** Opening Extract block **
It was the morning of a school day when the goat went into labor, so the Round Home was almost empty. Just after mid-day, she gave birth.
When a goat is born, the first few moments are crucial.
She is at risk of being trampled or bullied by older animals that are defensive of their territory. Her immune system is weak; other goats that approach her could accidentally expose her to diseases that her body cannot fight yet. The farmyard is not an easy place to be small.
But the gardener knew what to do. Taking bamboo sticks and a roll of netting, he built a protective pen for the two newborn goats. Gently, he lifted the tiny animals in his arms and placed them inside with their mother.
When a child arrives at the Round Home, the first few moments are crucial.
We lead her through the gardens, the doorways, the rooms. We show her we are glad she has come, that she is in a safe place. Nothing from the outside will come in here to hurt her.
** Closing Extract block **
** Opening Source information block **
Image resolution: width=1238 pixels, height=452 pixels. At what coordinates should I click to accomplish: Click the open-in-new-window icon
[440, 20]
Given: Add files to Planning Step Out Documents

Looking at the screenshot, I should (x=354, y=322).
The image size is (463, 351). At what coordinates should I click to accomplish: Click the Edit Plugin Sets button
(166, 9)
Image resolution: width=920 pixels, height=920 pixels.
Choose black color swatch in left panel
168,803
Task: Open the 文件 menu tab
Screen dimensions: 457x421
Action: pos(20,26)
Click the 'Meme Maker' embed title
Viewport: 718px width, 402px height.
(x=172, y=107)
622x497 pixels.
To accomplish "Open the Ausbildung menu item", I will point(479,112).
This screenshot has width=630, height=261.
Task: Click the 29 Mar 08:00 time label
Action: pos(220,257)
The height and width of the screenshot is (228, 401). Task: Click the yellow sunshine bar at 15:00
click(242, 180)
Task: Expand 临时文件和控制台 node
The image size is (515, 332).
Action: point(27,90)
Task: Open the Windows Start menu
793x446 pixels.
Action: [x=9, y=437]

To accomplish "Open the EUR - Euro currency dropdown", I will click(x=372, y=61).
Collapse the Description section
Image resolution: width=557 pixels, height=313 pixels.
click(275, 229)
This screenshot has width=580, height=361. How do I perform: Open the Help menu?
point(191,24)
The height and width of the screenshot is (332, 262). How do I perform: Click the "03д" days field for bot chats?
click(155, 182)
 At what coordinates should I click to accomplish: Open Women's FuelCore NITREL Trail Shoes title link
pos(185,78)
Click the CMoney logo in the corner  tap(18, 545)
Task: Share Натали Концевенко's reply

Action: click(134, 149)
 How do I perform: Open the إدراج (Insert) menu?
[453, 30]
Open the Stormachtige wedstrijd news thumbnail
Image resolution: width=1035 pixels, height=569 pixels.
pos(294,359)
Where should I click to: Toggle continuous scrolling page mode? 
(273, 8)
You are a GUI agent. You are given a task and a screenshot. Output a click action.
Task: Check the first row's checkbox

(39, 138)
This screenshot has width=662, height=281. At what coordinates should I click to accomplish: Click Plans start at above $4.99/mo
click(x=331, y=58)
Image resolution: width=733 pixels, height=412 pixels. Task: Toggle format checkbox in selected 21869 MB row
** Closing Source information block **
• Exercise directions:
Can you continue the passage above about the newborn goats and the Round Home, picking up right after its last sentence?

• Reply:
As the sky darkens, she climbs into a bed with fresh sheets. We say goodnight to her and wish her good dreams. Seeing her in front of us, on the kinder side of these walls, we want to help her trust this place. We want to promise her justice. We want to tell her about the day when she will feel strong and loved and free.
But for these first few moments, all we can do is stand in the room with her, holding hope quietly within ourselves. Outside, above the garden, the moon is coming up through the madre cacao tree.